Every record shown here needs to be repeated exactly.
═══ MATERIAL FOR THIS TASK ═══
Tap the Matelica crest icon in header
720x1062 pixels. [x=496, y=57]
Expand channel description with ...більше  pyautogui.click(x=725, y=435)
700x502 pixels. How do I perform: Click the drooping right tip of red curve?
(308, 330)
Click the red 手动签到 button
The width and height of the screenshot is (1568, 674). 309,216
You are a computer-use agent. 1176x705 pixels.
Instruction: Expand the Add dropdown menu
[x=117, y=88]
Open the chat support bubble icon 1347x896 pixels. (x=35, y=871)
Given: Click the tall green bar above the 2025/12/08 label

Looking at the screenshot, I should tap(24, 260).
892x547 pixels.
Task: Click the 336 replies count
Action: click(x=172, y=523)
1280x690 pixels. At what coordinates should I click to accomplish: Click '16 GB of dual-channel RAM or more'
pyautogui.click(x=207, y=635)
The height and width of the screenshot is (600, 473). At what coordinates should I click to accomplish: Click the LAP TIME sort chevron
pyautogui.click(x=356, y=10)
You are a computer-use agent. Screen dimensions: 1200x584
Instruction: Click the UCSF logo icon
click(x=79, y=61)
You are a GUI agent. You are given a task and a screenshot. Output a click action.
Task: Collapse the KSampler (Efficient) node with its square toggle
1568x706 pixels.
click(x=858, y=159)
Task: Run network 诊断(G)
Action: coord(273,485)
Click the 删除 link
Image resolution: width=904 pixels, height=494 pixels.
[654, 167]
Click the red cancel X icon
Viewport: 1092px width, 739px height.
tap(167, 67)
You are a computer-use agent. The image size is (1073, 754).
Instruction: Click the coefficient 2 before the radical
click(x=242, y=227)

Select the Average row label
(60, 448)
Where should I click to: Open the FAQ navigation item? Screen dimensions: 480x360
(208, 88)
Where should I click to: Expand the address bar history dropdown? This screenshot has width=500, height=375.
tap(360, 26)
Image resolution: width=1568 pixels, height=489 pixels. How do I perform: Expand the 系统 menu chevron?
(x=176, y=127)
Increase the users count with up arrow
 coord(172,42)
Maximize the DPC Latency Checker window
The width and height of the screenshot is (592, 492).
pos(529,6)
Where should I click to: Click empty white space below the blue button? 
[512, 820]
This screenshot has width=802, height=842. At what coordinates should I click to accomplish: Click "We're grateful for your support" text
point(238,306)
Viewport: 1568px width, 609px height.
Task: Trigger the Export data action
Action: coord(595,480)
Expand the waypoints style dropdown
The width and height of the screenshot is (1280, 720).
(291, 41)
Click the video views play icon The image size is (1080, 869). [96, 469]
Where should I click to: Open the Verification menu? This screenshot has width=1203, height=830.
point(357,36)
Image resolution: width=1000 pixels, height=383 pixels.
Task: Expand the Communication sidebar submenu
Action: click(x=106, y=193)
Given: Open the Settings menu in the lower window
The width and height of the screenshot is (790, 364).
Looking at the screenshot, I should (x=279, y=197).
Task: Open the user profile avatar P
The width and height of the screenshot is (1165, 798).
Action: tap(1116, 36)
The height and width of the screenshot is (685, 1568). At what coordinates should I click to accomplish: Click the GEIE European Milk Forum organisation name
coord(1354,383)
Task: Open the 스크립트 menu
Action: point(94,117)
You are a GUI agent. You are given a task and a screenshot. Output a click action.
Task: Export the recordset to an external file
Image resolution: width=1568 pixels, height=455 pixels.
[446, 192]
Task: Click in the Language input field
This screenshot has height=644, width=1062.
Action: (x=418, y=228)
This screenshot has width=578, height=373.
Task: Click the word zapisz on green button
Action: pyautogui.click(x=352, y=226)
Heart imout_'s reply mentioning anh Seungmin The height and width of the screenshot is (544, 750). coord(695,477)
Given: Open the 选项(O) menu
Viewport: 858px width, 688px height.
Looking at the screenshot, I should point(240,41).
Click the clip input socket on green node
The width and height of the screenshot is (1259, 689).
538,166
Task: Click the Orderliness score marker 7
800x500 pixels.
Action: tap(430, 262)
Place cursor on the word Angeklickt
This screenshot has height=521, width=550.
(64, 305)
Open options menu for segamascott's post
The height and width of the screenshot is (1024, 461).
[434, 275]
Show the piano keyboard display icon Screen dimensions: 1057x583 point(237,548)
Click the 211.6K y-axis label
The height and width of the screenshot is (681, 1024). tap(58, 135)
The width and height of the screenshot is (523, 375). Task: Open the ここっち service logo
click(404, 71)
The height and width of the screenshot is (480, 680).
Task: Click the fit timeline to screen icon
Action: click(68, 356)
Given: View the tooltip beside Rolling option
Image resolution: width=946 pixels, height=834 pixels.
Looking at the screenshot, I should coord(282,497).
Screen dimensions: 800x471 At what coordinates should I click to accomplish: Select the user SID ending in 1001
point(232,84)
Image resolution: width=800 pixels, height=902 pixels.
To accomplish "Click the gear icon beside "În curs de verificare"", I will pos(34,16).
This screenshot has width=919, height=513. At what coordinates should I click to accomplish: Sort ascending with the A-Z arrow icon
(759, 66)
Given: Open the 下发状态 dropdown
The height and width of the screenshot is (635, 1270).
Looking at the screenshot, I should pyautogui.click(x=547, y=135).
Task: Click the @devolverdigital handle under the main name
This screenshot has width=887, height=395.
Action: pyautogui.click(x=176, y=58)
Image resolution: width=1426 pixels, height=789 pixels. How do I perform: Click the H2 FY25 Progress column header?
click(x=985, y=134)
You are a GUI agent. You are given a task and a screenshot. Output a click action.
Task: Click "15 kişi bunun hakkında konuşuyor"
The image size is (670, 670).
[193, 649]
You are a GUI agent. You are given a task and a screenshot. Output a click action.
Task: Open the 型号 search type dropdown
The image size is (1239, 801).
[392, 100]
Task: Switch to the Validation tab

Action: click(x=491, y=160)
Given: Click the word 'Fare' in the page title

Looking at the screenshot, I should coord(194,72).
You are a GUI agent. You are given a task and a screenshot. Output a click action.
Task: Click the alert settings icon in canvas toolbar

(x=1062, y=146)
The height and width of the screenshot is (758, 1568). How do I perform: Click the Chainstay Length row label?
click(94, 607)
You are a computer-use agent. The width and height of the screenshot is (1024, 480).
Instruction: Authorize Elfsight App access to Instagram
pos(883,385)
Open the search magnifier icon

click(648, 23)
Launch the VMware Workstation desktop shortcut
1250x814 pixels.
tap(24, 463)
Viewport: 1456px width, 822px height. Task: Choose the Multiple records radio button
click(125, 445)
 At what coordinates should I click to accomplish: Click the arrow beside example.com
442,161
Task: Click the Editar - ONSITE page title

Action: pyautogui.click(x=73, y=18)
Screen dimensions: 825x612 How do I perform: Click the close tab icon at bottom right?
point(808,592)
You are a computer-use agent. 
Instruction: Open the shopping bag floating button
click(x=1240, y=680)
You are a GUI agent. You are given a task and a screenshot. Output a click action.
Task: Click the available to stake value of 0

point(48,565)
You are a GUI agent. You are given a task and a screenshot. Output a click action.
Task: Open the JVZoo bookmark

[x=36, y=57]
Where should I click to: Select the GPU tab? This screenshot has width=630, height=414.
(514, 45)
═══
■ **THE ANSWER**:
Tap the Matelica crest icon in header
720x1062 pixels. [x=496, y=57]
Expand channel description with ...більше  pyautogui.click(x=725, y=435)
700x502 pixels. How do I perform: Click the drooping right tip of red curve?
(308, 330)
Click the red 手动签到 button
The width and height of the screenshot is (1568, 674). 309,216
You are a computer-use agent. 1176x705 pixels.
Instruction: Expand the Add dropdown menu
[x=117, y=88]
Open the chat support bubble icon 1347x896 pixels. (x=35, y=871)
Given: Click the tall green bar above the 2025/12/08 label

Looking at the screenshot, I should tap(24, 260).
892x547 pixels.
Task: Click the 336 replies count
Action: click(x=172, y=523)
1280x690 pixels. At what coordinates should I click to accomplish: Click '16 GB of dual-channel RAM or more'
pyautogui.click(x=207, y=635)
The height and width of the screenshot is (600, 473). At what coordinates should I click to accomplish: Click the LAP TIME sort chevron
pyautogui.click(x=356, y=10)
You are a computer-use agent. Screen dimensions: 1200x584
Instruction: Click the UCSF logo icon
click(x=79, y=61)
You are a GUI agent. You are given a task and a screenshot. Output a click action.
Task: Collapse the KSampler (Efficient) node with its square toggle
1568x706 pixels.
click(x=858, y=159)
Task: Run network 诊断(G)
Action: coord(273,485)
Click the 删除 link
Image resolution: width=904 pixels, height=494 pixels.
[654, 167]
Click the red cancel X icon
Viewport: 1092px width, 739px height.
tap(167, 67)
You are a computer-use agent. The image size is (1073, 754).
Instruction: Click the coefficient 2 before the radical
click(x=242, y=227)

Select the Average row label
(60, 448)
Where should I click to: Open the FAQ navigation item? Screen dimensions: 480x360
(208, 88)
Where should I click to: Expand the address bar history dropdown? This screenshot has width=500, height=375.
tap(360, 26)
Image resolution: width=1568 pixels, height=489 pixels. How do I perform: Expand the 系统 menu chevron?
(x=176, y=127)
Increase the users count with up arrow
 coord(172,42)
Maximize the DPC Latency Checker window
The width and height of the screenshot is (592, 492).
pos(529,6)
Where should I click to: Click empty white space below the blue button? 
[512, 820]
This screenshot has width=802, height=842. At what coordinates should I click to accomplish: Click "We're grateful for your support" text
point(238,306)
Viewport: 1568px width, 609px height.
Task: Trigger the Export data action
Action: coord(595,480)
Expand the waypoints style dropdown
The width and height of the screenshot is (1280, 720).
(291, 41)
Click the video views play icon The image size is (1080, 869). [96, 469]
Where should I click to: Open the Verification menu? This screenshot has width=1203, height=830.
point(357,36)
Image resolution: width=1000 pixels, height=383 pixels.
Task: Expand the Communication sidebar submenu
Action: click(x=106, y=193)
Given: Open the Settings menu in the lower window
The width and height of the screenshot is (790, 364).
Looking at the screenshot, I should (x=279, y=197).
Task: Open the user profile avatar P
The width and height of the screenshot is (1165, 798).
Action: tap(1116, 36)
The height and width of the screenshot is (685, 1568). At what coordinates should I click to accomplish: Click the GEIE European Milk Forum organisation name
coord(1354,383)
Task: Open the 스크립트 menu
Action: point(94,117)
You are a GUI agent. You are given a task and a screenshot. Output a click action.
Task: Export the recordset to an external file
Image resolution: width=1568 pixels, height=455 pixels.
[446, 192]
Task: Click in the Language input field
This screenshot has height=644, width=1062.
Action: (x=418, y=228)
This screenshot has width=578, height=373.
Task: Click the word zapisz on green button
Action: pyautogui.click(x=352, y=226)
Heart imout_'s reply mentioning anh Seungmin The height and width of the screenshot is (544, 750). coord(695,477)
Given: Open the 选项(O) menu
Viewport: 858px width, 688px height.
Looking at the screenshot, I should point(240,41).
Click the clip input socket on green node
The width and height of the screenshot is (1259, 689).
538,166
Task: Click the Orderliness score marker 7
800x500 pixels.
Action: tap(430, 262)
Place cursor on the word Angeklickt
This screenshot has height=521, width=550.
(64, 305)
Open options menu for segamascott's post
The height and width of the screenshot is (1024, 461).
[434, 275]
Show the piano keyboard display icon Screen dimensions: 1057x583 point(237,548)
Click the 211.6K y-axis label
The height and width of the screenshot is (681, 1024). tap(58, 135)
The width and height of the screenshot is (523, 375). Task: Open the ここっち service logo
click(404, 71)
The height and width of the screenshot is (480, 680).
Task: Click the fit timeline to screen icon
Action: click(68, 356)
Given: View the tooltip beside Rolling option
Image resolution: width=946 pixels, height=834 pixels.
Looking at the screenshot, I should coord(282,497).
Screen dimensions: 800x471 At what coordinates should I click to accomplish: Select the user SID ending in 1001
point(232,84)
Image resolution: width=800 pixels, height=902 pixels.
To accomplish "Click the gear icon beside "În curs de verificare"", I will pos(34,16).
This screenshot has width=919, height=513. At what coordinates should I click to accomplish: Sort ascending with the A-Z arrow icon
(759, 66)
Given: Open the 下发状态 dropdown
The height and width of the screenshot is (635, 1270).
Looking at the screenshot, I should pyautogui.click(x=547, y=135).
Task: Click the @devolverdigital handle under the main name
This screenshot has width=887, height=395.
Action: pyautogui.click(x=176, y=58)
Image resolution: width=1426 pixels, height=789 pixels. How do I perform: Click the H2 FY25 Progress column header?
click(x=985, y=134)
You are a GUI agent. You are given a task and a screenshot. Output a click action.
Task: Click "15 kişi bunun hakkında konuşuyor"
The image size is (670, 670).
[193, 649]
You are a GUI agent. You are given a task and a screenshot. Output a click action.
Task: Open the 型号 search type dropdown
The image size is (1239, 801).
[392, 100]
Task: Switch to the Validation tab

Action: click(x=491, y=160)
Given: Click the word 'Fare' in the page title

Looking at the screenshot, I should coord(194,72).
You are a GUI agent. You are given a task and a screenshot. Output a click action.
Task: Click the alert settings icon in canvas toolbar

(x=1062, y=146)
The height and width of the screenshot is (758, 1568). How do I perform: Click the Chainstay Length row label?
click(94, 607)
You are a computer-use agent. The width and height of the screenshot is (1024, 480).
Instruction: Authorize Elfsight App access to Instagram
pos(883,385)
Open the search magnifier icon

click(648, 23)
Launch the VMware Workstation desktop shortcut
1250x814 pixels.
tap(24, 463)
Viewport: 1456px width, 822px height. Task: Choose the Multiple records radio button
click(125, 445)
 At what coordinates should I click to accomplish: Click the arrow beside example.com
442,161
Task: Click the Editar - ONSITE page title

Action: pyautogui.click(x=73, y=18)
Screen dimensions: 825x612 How do I perform: Click the close tab icon at bottom right?
point(808,592)
You are a computer-use agent. 
Instruction: Open the shopping bag floating button
click(x=1240, y=680)
You are a GUI agent. You are given a task and a screenshot. Output a click action.
Task: Click the available to stake value of 0

point(48,565)
You are a GUI agent. You are given a task and a screenshot. Output a click action.
Task: Open the JVZoo bookmark

[x=36, y=57]
Where should I click to: Select the GPU tab? This screenshot has width=630, height=414.
(514, 45)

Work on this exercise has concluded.